Limited content break the HTML layout in php - php

I am facing an issues when I tried to limit the content of description , I have tried like this :
<?php
$intDescLt = 400;
$content = $arrContentList[$arr->nid]['description'];
$excerpt = substr($content, 0, $intDescLt);
?>
<div class="three16 DetailsDiv">
<?php echo $excerpt; ?>
<div>
In the description field if I simply put the content without html tags it works fine but if I put the content with html tags and if limit reach to the end before the closing tag, It applied that tab style to all the content after that.
So I need to know that how can I resolve this issue.
Ex.
Issue :
$string = "<p><b>Lorem Ipsum</b> is simply dummy text of the printing and typesetting industry.</p>";
echo substr($string, 0, 15);
Html output in console: <p><b>Lorem Ipsu
And now it applied that <b> tag to rest of the content in the page.
Expected output in console: <p><b>Lorem Ipsu</b>

You can't just use PHP's binary string functions on a HTML string and then expect things to work.
$string = "<p><b>Lorem Ipsum</b> is simply dummy text of the printing and typesetting industry.</p>";
First of all you need to formulate what kind of excerpt you'd like to create in the HTML context. Let's take an example that is concerned about the actual text-length in characters. That is not counting the size of the HTML tags. Also tags should be kept closing.
You start by creating a DOMDocument so that you can operate on the HTML fragment you have.
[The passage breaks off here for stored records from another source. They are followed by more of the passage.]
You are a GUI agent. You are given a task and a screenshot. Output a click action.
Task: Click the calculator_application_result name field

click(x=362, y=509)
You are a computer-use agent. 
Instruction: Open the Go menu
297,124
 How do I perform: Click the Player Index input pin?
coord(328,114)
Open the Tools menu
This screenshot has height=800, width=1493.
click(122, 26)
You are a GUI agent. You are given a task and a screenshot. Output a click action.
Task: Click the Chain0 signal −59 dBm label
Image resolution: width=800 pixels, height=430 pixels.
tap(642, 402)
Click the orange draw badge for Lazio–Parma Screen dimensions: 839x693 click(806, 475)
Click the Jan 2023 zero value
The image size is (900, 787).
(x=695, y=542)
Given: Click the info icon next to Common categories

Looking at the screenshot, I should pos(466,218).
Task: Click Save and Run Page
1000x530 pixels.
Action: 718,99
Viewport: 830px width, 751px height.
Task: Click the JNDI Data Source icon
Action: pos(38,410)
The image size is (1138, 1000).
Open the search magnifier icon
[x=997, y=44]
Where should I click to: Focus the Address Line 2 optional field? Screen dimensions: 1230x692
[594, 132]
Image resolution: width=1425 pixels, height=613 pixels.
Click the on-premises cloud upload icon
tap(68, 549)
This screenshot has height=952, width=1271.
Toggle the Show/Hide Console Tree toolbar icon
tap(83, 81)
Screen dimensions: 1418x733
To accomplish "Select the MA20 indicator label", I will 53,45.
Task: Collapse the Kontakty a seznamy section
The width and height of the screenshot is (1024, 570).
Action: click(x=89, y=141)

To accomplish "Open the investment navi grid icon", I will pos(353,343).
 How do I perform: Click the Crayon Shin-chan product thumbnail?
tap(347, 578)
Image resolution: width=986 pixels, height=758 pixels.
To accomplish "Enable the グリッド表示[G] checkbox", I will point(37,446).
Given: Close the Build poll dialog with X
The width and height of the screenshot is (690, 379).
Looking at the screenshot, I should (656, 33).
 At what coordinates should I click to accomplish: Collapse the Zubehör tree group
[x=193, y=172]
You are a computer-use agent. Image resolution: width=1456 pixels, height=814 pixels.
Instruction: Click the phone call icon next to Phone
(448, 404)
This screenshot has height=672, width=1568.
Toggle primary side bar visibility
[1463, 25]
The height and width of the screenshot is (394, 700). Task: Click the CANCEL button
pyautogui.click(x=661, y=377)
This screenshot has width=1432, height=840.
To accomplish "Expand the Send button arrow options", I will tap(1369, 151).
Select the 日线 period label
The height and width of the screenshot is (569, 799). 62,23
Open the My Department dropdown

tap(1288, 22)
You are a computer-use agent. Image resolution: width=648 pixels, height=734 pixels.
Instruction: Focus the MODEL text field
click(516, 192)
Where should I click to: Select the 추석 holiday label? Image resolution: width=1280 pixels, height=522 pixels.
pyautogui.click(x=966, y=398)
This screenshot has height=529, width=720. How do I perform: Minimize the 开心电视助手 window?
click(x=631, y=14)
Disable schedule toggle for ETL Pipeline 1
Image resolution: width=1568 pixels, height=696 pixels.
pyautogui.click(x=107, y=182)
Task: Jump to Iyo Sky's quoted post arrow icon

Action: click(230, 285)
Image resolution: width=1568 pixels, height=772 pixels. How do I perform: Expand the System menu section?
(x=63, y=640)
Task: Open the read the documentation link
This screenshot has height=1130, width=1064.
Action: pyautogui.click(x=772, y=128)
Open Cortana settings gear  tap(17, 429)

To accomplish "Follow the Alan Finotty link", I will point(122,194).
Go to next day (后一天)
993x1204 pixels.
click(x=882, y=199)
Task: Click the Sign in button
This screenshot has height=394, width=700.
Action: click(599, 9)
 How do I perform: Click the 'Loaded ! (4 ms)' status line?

The $string loaded will be the child-nodes of the <body> tag, so the code gets it for reference as well:
$doc = new DOMDocument();
$result = $doc->loadHTML($string);
if (!$result) {
throw new InvalidArgumentException('String could not be parsed as HTML fragment');
}
$body = $doc->getElementsByTagName('body')->item(0);
Next is needed to operate on all the nodes within it in document order. Iterating these nodes can be easily achieved with the help of an xpath query:
$xp = new DOMXPath($doc);
$nodes = $xp->query('./descendant::node()', $body);
Then the logic on how to create the excerpt needs to be implemented. That is all text-nodes are taken over until their length exceeds the number of characters left. If so, they are split or if no characters are left removed from their parent:
$length = 0;
foreach ($nodes as $node) {
if (!$node instanceof DOMText) {
continue;
}
$left = max(0, 15 - $length);
if ($left) {
if ($node->length > $left) {
$node->splitText($left);
$node->nextSibling->parentNode->removeChild($node->nextSibling);
}
$length += $node->length;
} else {
$node->parentNode->removeChild($node);
}
}
At the end you need to turn in inner HTML of the body tag into a string to obtain the result:
$buffer = '';
foreach ($body->childNodes as $node) {
$buffer .= $doc->saveHTML($node);
}
echo $buffer;
This will give you the following result:
<p><b>Lorem Ipsum</b> is </p>
As node elements have been altered but only text-nodes, the elements are still intact. Just the text has been shortened. The Document Object Model allows you to do the traversal, the string operations as well as node-removal as needed.
As you can imagine, a more simplistic string function like substr() is not similarly capable of handling the HTML.
In reality there might be more to do: The HTML in the string might be invalid (check the Tidy extension), you might want to drop HTML attributes and tags (images, scripts, iframes) and you might also want to put the size of the tags into account. The DOM will allow you to do so.
The example in full (online demo):
<?php
/**
* Limited content break the HTML layout in php
*
* #link http://stackoverflow.com/a/29323396/367456
* #author hakre <http://hakre.wordpress.com>
*/
$string = "<p><b>Lorem Ipsum</b> is simply dummy text of the printing and typesetting industry.</p>";
echo substr($string, 0, 15), "\n";
$doc = new DOMDocument();
$result = $doc->loadHTML($string);
if (!$result) {
throw new InvalidArgumentException('String could not be parsed as HTML fragment');
}
$body = $doc->getElementsByTagName('body')->item(0);
$xp = new DOMXPath($doc);
$nodes = $xp->query('./descendant::node()', $body);
$length = 0;
foreach ($nodes as $node) {
if (!$node instanceof DOMText) {
continue;
}
$left = max(0, 15 - $length);
if ($left) {
if ($node->length > $left) {
$node->splitText($left);
$node->nextSibling->parentNode->removeChild($node->nextSibling);
}
$length += $node->length;
} else {
$node->parentNode->removeChild($node);
}
}
$buffer = '';
foreach ($body->childNodes as $node) {
$buffer .= $doc->saveHTML($node);
}
echo $buffer;

Ok, given the example you provided:
$string = "<p><b>Lorem Ipsum</b> is simply dummy text of the printing and typesetting industry.</p>";
$substring = substr((addslashes($string)),0,15);
On possible solution is to use the DOMDocument class if you want to close all unclosed tags:
$doc = new DOMDocument();
$doc->loadHTML($substring);
$yourText = $doc->saveHTML($doc->getElementsByTagName('*')->item(2));
//item(0) = html
//item(1) = body
echo htmlspecialchars($yourText);
//<p><b>Lorem Ips</b></p>

Related

php : parse html : extract script tags from body and inject before </body>?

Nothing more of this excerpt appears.